Repeat the following lines exactly as they appear, keeping every character unchanged.

Item position entries:
↓
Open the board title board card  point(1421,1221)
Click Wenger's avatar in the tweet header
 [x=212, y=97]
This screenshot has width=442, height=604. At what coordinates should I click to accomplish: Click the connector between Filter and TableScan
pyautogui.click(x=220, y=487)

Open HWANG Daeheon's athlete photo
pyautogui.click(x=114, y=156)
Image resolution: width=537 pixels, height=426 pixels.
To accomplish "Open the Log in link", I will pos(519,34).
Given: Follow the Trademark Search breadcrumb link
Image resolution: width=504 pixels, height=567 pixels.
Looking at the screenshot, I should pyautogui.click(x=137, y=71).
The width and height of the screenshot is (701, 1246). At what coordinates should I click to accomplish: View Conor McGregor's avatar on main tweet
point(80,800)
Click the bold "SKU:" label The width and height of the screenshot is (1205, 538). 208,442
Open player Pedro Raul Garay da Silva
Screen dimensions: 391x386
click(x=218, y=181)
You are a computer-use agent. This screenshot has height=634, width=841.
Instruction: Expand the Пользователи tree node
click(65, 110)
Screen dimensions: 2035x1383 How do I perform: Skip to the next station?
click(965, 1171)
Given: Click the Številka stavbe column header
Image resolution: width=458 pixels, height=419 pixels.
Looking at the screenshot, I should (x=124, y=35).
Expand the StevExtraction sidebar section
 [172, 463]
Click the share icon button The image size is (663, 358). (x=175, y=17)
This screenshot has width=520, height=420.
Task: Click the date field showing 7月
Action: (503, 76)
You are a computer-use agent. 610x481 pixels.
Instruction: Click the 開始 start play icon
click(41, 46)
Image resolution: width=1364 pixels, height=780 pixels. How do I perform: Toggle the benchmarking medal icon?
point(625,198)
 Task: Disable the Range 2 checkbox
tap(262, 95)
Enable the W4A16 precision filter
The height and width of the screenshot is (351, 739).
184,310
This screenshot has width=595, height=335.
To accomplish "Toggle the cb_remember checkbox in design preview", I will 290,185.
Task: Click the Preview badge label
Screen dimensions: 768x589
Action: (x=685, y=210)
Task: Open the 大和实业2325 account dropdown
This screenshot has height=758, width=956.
↑
● Finished task
Open the board title board card  point(1421,1221)
Click Wenger's avatar in the tweet header
 [x=212, y=97]
This screenshot has width=442, height=604. At what coordinates should I click to accomplish: Click the connector between Filter and TableScan
pyautogui.click(x=220, y=487)

Open HWANG Daeheon's athlete photo
pyautogui.click(x=114, y=156)
Image resolution: width=537 pixels, height=426 pixels.
To accomplish "Open the Log in link", I will pos(519,34).
Given: Follow the Trademark Search breadcrumb link
Image resolution: width=504 pixels, height=567 pixels.
Looking at the screenshot, I should pyautogui.click(x=137, y=71).
The width and height of the screenshot is (701, 1246). At what coordinates should I click to accomplish: View Conor McGregor's avatar on main tweet
point(80,800)
Click the bold "SKU:" label The width and height of the screenshot is (1205, 538). 208,442
Open player Pedro Raul Garay da Silva
Screen dimensions: 391x386
click(x=218, y=181)
You are a computer-use agent. This screenshot has height=634, width=841.
Instruction: Expand the Пользователи tree node
click(65, 110)
Screen dimensions: 2035x1383 How do I perform: Skip to the next station?
click(965, 1171)
Given: Click the Številka stavbe column header
Image resolution: width=458 pixels, height=419 pixels.
Looking at the screenshot, I should (x=124, y=35).
Expand the StevExtraction sidebar section
 [172, 463]
Click the share icon button The image size is (663, 358). (x=175, y=17)
This screenshot has width=520, height=420.
Task: Click the date field showing 7月
Action: (503, 76)
You are a computer-use agent. 610x481 pixels.
Instruction: Click the 開始 start play icon
click(41, 46)
Image resolution: width=1364 pixels, height=780 pixels. How do I perform: Toggle the benchmarking medal icon?
point(625,198)
 Task: Disable the Range 2 checkbox
tap(262, 95)
Enable the W4A16 precision filter
The height and width of the screenshot is (351, 739).
184,310
This screenshot has width=595, height=335.
To accomplish "Toggle the cb_remember checkbox in design preview", I will 290,185.
Task: Click the Preview badge label
Screen dimensions: 768x589
Action: (x=685, y=210)
Task: Open the 大和实业2325 account dropdown
This screenshot has height=758, width=956.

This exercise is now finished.